The three females in the case, facing a September trial, decided to cop a plea. Brenda Anderson pleaded guilty to making a false statement by the year’s end; Lydia Taylor plead guilty this March to billing fraud; and Lydia Bankhead pleaded guilty in April to aiding and abetting. They, too, had assets seized, including $295,000 in cash from the residence of Lydia Bankhead, plus several late-model luxury motor vehicles. Things could have been worse. A fourth defendant, Janet Anderson, Tshombe Anderson’s sister-in-law, had been charged, but prosecutors dropped their case. Tshombe Anderson, shamelessly enough, also had attempted to recruit his elderly mother into the scheme, but prosecutors declined to charge her. The case affirms a common tendency in organized crime: The family that stays together, steals together.

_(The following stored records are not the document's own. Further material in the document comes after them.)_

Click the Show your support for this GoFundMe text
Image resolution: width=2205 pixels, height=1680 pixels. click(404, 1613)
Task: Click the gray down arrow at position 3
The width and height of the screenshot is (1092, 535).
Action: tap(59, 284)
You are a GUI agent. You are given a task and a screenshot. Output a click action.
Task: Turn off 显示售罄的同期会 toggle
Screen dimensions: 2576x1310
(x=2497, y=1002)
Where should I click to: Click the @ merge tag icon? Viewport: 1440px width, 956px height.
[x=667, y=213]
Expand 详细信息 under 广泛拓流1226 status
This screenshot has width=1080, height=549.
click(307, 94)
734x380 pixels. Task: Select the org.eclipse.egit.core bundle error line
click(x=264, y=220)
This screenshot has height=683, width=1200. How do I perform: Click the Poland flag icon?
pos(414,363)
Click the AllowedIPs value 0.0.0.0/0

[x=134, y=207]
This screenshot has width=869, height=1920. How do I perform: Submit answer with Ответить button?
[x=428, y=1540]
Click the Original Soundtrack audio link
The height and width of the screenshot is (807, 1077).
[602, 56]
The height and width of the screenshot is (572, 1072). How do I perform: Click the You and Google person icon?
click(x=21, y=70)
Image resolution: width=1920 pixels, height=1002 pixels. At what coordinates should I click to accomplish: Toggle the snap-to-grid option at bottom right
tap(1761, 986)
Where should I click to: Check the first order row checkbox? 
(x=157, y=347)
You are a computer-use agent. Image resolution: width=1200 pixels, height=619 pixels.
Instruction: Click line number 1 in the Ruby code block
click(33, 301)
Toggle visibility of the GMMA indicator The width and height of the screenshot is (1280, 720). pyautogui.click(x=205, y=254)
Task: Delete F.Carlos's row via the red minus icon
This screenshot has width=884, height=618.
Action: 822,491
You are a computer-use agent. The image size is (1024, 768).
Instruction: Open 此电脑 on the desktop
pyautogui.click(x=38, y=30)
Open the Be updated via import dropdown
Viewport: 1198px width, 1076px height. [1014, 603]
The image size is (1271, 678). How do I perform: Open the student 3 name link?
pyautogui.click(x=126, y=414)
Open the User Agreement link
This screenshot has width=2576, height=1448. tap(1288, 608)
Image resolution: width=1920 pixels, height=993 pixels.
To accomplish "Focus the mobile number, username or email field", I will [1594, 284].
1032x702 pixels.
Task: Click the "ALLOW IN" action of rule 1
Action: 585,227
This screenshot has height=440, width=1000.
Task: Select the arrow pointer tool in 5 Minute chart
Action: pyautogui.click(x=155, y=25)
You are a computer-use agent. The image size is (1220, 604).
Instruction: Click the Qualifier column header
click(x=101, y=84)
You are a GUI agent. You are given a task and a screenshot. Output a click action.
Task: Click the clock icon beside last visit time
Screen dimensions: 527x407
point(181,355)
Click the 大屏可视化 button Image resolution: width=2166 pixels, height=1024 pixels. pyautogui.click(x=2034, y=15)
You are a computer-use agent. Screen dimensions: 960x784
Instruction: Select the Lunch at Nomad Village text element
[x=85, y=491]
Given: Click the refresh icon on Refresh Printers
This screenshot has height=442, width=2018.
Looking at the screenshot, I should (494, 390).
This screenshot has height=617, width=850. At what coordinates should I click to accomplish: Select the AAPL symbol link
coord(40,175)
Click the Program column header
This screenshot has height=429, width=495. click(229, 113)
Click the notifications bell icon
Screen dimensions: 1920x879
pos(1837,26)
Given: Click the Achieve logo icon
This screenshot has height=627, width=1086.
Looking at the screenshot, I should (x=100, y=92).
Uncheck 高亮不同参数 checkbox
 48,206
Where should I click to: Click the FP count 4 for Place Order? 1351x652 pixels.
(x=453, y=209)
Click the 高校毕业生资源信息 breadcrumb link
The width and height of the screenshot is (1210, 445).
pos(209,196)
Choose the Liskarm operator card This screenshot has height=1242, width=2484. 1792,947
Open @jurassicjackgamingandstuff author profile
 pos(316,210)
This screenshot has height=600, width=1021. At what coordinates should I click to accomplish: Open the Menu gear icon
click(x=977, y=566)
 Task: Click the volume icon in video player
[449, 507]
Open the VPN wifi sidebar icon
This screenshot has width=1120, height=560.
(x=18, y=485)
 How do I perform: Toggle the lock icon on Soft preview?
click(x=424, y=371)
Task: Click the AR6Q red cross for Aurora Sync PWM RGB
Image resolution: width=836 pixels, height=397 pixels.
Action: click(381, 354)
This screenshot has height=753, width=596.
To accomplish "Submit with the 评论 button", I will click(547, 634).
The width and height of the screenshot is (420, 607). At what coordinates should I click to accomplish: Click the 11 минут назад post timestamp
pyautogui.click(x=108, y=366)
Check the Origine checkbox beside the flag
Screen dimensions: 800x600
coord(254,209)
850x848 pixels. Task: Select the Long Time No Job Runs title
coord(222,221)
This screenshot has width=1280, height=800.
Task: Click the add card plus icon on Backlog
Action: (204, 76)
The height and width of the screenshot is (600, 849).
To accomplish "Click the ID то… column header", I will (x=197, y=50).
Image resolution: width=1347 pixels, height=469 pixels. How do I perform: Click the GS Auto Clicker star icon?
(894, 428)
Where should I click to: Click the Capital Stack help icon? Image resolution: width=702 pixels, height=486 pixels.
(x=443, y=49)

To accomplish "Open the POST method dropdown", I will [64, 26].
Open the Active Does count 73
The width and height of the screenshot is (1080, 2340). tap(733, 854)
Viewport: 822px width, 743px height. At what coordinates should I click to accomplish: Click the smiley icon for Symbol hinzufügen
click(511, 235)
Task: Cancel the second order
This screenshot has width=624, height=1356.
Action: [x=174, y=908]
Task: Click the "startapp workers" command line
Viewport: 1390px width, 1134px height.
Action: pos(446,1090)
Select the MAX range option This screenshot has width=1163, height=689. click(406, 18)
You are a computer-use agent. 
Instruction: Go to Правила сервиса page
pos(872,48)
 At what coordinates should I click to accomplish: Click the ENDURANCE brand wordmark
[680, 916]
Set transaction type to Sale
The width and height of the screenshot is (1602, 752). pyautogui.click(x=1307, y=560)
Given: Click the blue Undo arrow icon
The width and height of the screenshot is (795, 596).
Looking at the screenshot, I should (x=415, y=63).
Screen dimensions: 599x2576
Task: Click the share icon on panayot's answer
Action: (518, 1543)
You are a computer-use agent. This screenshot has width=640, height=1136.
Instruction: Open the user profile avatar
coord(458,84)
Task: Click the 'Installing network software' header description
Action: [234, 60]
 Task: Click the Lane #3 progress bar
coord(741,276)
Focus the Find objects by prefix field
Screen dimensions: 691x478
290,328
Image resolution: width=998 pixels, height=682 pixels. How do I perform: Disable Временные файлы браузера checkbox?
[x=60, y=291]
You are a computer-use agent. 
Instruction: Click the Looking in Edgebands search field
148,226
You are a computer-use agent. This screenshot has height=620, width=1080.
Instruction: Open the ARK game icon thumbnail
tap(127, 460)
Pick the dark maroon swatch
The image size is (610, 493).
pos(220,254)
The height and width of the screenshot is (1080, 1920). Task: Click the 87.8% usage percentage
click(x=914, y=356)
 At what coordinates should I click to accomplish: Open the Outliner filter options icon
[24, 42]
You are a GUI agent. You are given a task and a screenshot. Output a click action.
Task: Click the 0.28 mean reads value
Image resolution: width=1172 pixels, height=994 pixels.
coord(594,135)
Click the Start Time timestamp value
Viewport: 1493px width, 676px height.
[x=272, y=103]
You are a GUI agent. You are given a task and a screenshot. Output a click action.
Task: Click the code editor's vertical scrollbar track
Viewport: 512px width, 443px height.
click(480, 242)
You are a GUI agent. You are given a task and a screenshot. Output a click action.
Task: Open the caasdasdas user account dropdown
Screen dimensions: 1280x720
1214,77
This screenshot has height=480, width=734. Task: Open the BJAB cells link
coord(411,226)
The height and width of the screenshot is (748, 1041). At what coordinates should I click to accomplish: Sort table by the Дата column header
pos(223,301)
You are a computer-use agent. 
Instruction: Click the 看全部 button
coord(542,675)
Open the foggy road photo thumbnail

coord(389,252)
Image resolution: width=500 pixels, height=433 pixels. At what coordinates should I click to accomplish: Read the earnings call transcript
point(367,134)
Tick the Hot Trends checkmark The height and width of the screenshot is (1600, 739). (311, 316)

Federal officials following Tshmobe Anderson’s sentencing expressed satisfaction that he is headed for prison. “The sentence imposed today reaffirms the long-standing message that fraud committed against federal benefit programs is a serious crime and will not be tolerated,” said U.S. Postal Service Office of Inspector General Special Agent-in-Charge Christopher Cave. And Steven Grell, Special Agent-in-Charge of the Dallas Regional Office of the U.S. Department of Labor, put it this way: “Tshombe Anderson and others conspired to defraud the U.S. Department of Labor’s Office of Workers’ Compensation Programs of more than $26 million. Anderson stole patient information from over 200 injured federal workers and then used the information to fraudulently bill OWCP, enriching himself and others with taxpayer dollars intended for the treatment of injured federal workers.” Perhaps trustees and managers of the affected union benefit plans will exercise greater due diligence in selecting business partners.